[READING TEXT Boundary: Start]

When restaurant reviews take a turn

I try to work local to my home. It's easier on the wallet, kidneys, shock absorbers, etc. It also lets me trade off restaurant reviews with other locals, which tends to be (a) not very divisive as conversations go, (b) conducive to good learning, and (c) a good leading indicator in front of a tip.

I'm engaged in this with a recent passenger in a rougher neighborhood that's close to mine. I tell her how my favorite Chinese place is next to a car wash and will discount if you pay cash. She replies with how her favorite is... behind bulletproof glass.

This hustle reminds you to be grateful in, well, so many ways...

Tilt

I play poker, and there's a term that players use when someone is emotionally compromised and making bad decisions. We call it "going on tilt." 

When you are there, you might suspect you are, but your perceptions aren't level, and you fail Absent a great deal of statistically unlikely events, you are about to hand your chips over to someone else.

Recently, I've had personal experience with a loved one encountering a mental health episode. It's better now, and we are all grateful. 

But the sense of helplessness that one has when in the presence is palpable. For this person, the issue manifested as paranoid delusions, which were, of course, impossible to refute with words or logic. You just had to be patient, wait them out, and have faith that it was not the new (ab)normal. It was one of the worst periods of my life, and like any of these cycles, I responded the same. A general numbness and trudging but persistent work to distract myself.

So, that's the prologue. Now, the ride story.

The ping comes in late in the evening on a day where I haven't made my target. Uber has dangled a surge price to keep me on the road, which has now faded. So I either take the next ride, regardless of condition or terms, or I lose the surge. I'm taking the next one unless it's completely outlandish. The ping comes in, and it's local. OK.

The pick up is supposed to be at a local 7-11. I get to the store and there is only one car in the parking lot, which I am presuming is the employee's. I wait for five minutes, no one shows or replies to my text, and I can cancel for a small fee. I do and head for home. 

Two minutes later, the same name appears, but at an address. Oh... kay? Still have the surge price to chase, after all.

I roll up to the address, about five minutes from the 7-11. After a couple of minutes, the passenger makes his way to the car, and there's something... off... about him. He's a white guy probably in his 30s, tall, thin, dark clothing, and vibrating. Oh boy. He gets in the car, does not acknowledge my patter or the address confirmation (it's the 7-11), and off we go.

It is my standing practice to not make a lot of eye contact with passengers. There's no real reason for it, and if you are looking at your passenger, you aren't looking at the road. Over nine years, 39K+ rides, and relative safety and high tipping tells me this is a reasonable position to take.

[READING TEXT Boundary: End]
[DATA EXCERPTS Boundary: Start]

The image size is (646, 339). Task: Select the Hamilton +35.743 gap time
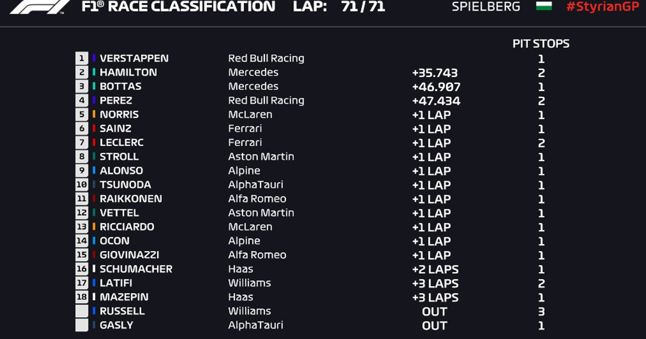(435, 73)
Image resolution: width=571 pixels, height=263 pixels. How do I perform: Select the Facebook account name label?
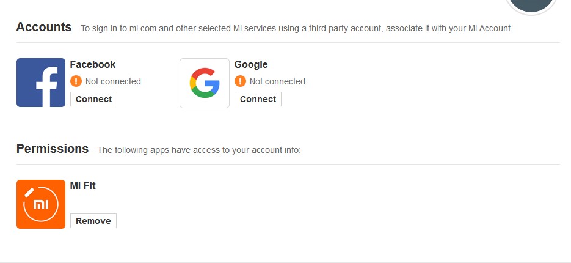click(x=93, y=64)
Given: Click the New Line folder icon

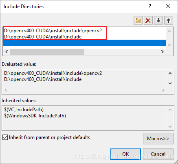Looking at the screenshot, I should pos(138,20).
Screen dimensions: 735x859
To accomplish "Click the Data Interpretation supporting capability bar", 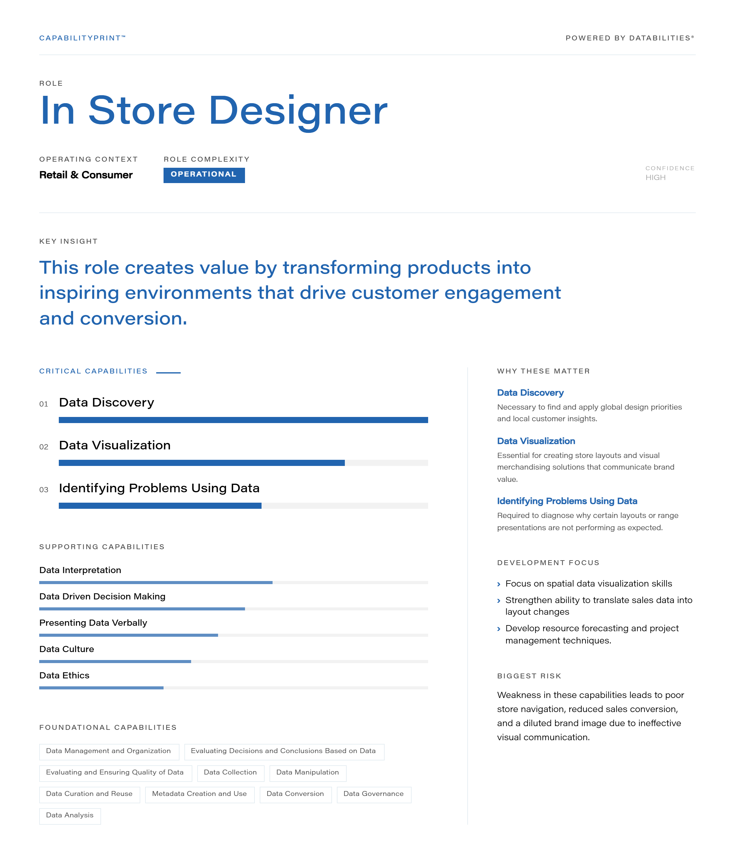I will [234, 582].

[DATA EXCERPTS Boundary: End]

Return the passage of the rideshare driver's story between "I try to work" and "front of a tip.", inclusive, copied word for word.

* **RESPONSE AREA**:
I try to work local to my home. It's easier on the wallet, kidneys, shock absorbers, etc. It also lets me trade off restaurant reviews with other locals, which tends to be (a) not very divisive as conversations go, (b) conducive to good learning, and (c) a good leading indicator in front of a tip.